Such optimization procedure can be done with the Batch Gradient Descent (BGD) algorithm shown with the equation above. It minimizes our loss by iteratively moving in the direction of steepest descent, which is the negative of the gradient that is calculated from the loss function. In detail, it updates our ANN weights (𝜃) with gradients (𝛻) of the loss function (J) at its own rate of learning (𝜂).
* we will use the simple **BGD as an optimization algorithm that minimizes our loss**

### Bandit 🔫 🤠 🐴
We will create an agent that **chooses actions** as if it were a **multiarmed bandit**. It is a famous problem from probability theory, that was used to address decisions of gamblers playing slot machines in casinos.

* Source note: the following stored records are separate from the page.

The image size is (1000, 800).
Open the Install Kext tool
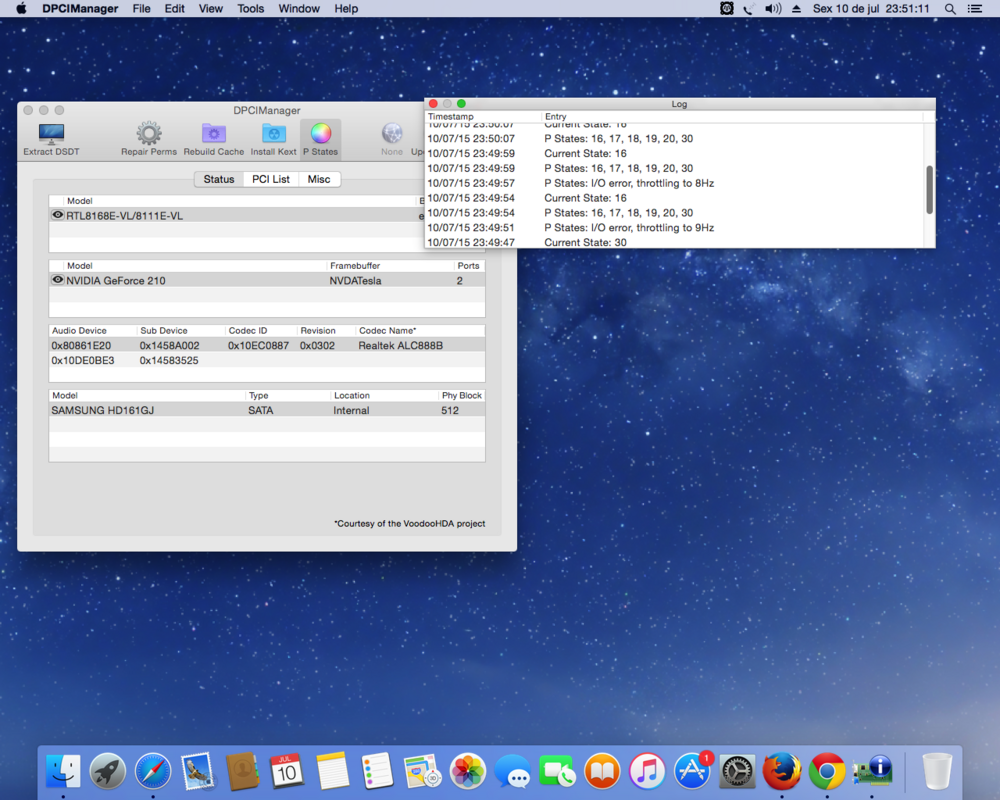[x=273, y=135]
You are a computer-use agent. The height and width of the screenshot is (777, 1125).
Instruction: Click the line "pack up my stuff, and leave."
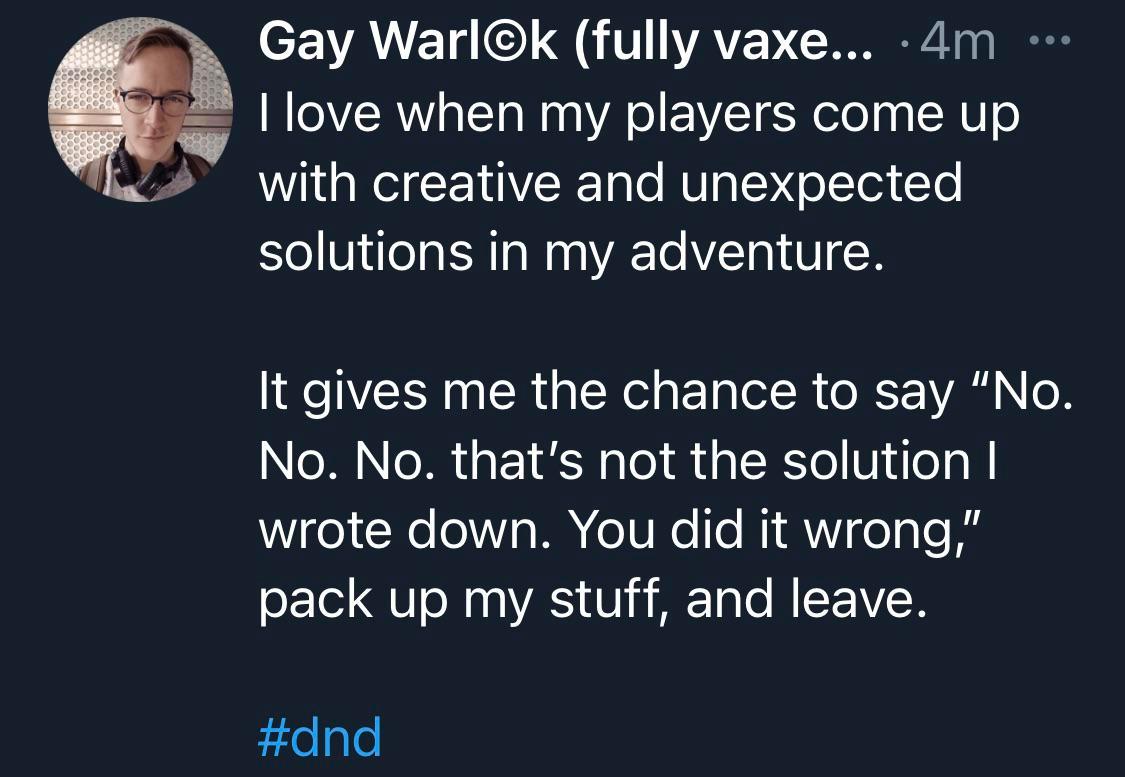pos(588,599)
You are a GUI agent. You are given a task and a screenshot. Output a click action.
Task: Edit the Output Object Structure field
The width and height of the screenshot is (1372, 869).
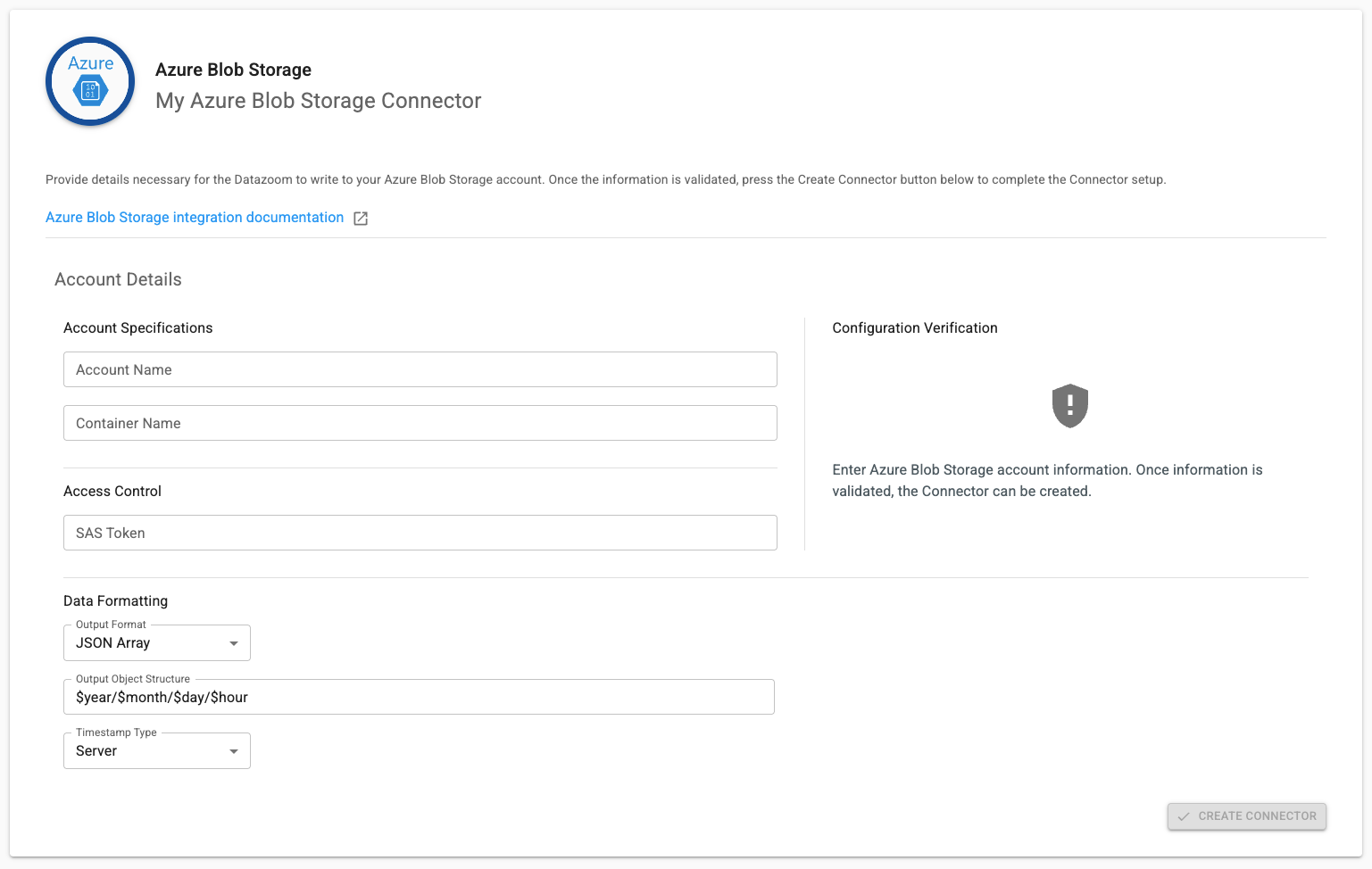418,697
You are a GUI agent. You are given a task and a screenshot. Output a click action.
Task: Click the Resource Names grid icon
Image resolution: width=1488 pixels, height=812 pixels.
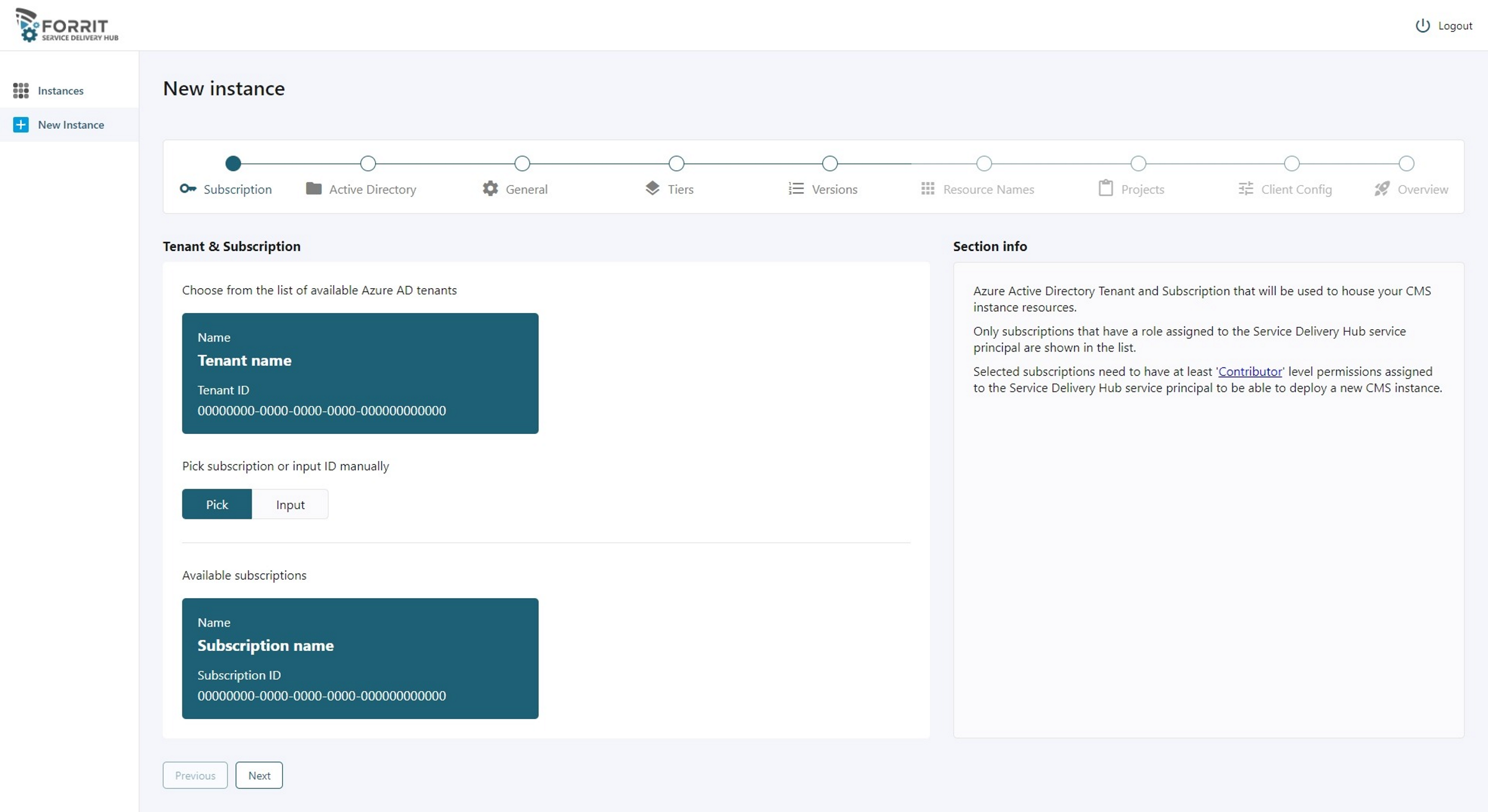[x=928, y=188]
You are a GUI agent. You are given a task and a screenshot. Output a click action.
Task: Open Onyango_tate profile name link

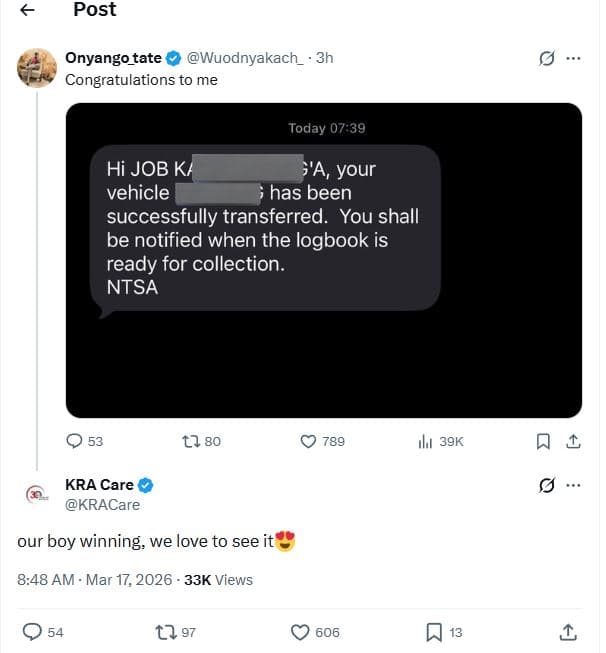[x=119, y=58]
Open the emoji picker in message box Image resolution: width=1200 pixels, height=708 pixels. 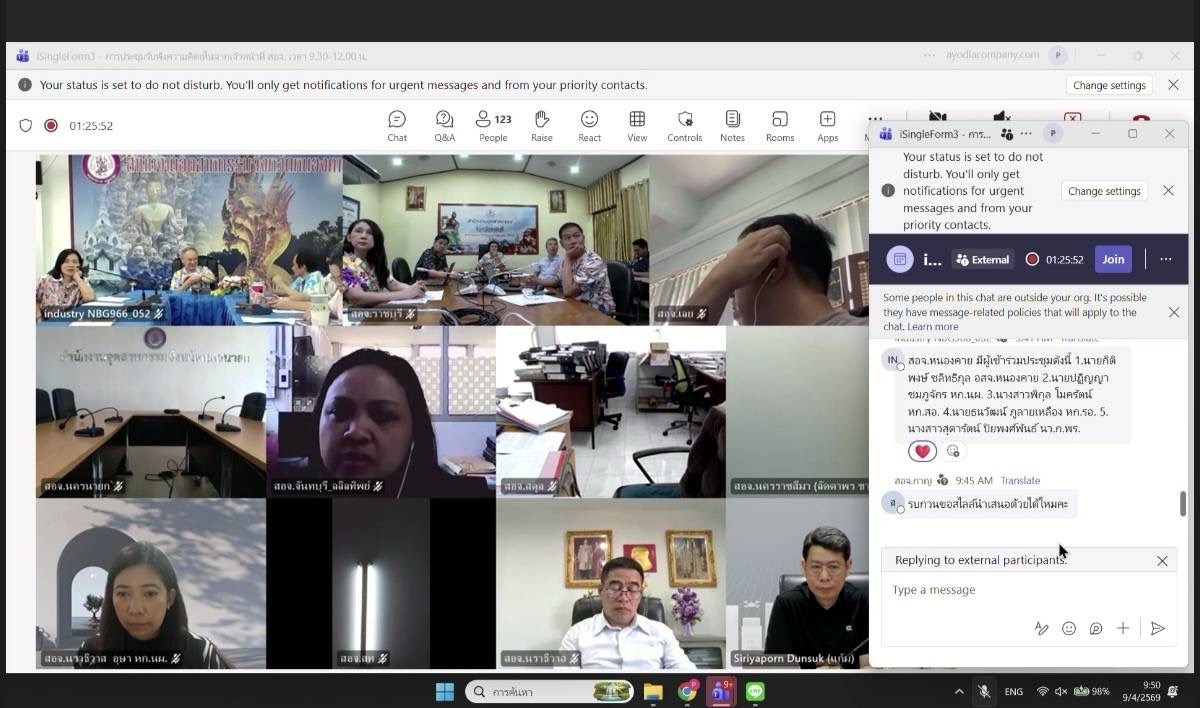pos(1069,628)
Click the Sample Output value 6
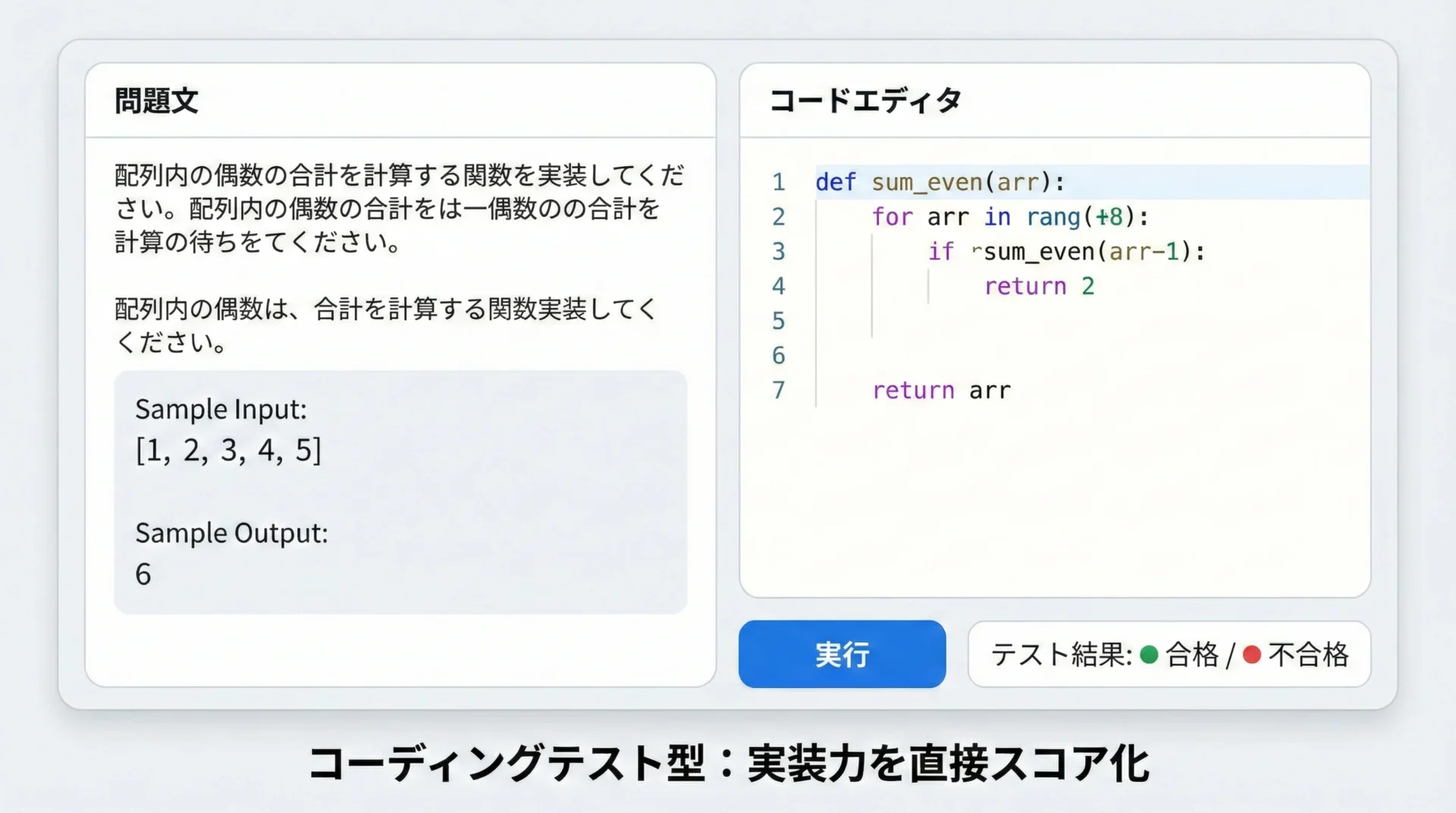The height and width of the screenshot is (813, 1456). point(143,574)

Here, it can help us to address here the exploration-exploitation dilemma in RL. This bandit will choose actions from supplied Q-values for a given state.
* the bandit will have **4 arms**, since we have 4 actions to choose at each state
* we will use the **epsilon-greedy** strategy for the bandit, i.e. our agent will randomly choose actions by flipping a coin so as to either go explore or exploit the environment
* the **epsilon can take values between 0 to 1**, where 0 means an agent will do no exploration whatsoever (100% exploitation) and 1 is all about exploration (0% exploitation)

## 3) Code 💻
We will **train** the Q-learning for certain amount of episodes in the environment and then try to **play** the game with learned Q-values by training.

### training 🏋️‍ 
> _... let's train the algorithm to solve the environment_

_... load the Python **packages**_

In [None]:
import gym
import mxnet as mx
import matplotlib.pyplot as plt
import random
from time import time

_... set the **hyperparameters** for the model_

In [None]:

EPISODES = 2000
STEPS = 100
BANDIT_ARMS = 4
BANDIT_TRAINING = True
EPSILON = 1 # setting the agent for exploration only -> try to learn the environment
LEARNING_RATE = 0.2 # the learning rate for our optimization algorithm
GAMMA = 0.95

_... load the test environment of **frozen lake**_ and get its possible number of _**states and actions**_

In [None]:
env = gym.make('FrozenLake-v0')
states = env.observation_space.n
actions = env.action_space.n

_... build the **ANN** that can select actions based on the particular state from Q-values_

In [None]:
# Input Layer
# -> create neurons for the input layer representing states of environemnt
input_layer = mx.sym.Variable(name='ann_states', shape=(1, states), dtype='float32')

# Weights Matrix
# -> create a matrix with weights representing Q-values in every state of environment
weights = mx.sym.Variable(name='ann_Q_values', shape=(states, actions), dtype='float32')

# Output Layer
# -> create neurons for the output layer representing Q-values in a particular state
output_layer = mx.sym.dot(name='ann_Q_values_state', lhs=input_layer, rhs=weights)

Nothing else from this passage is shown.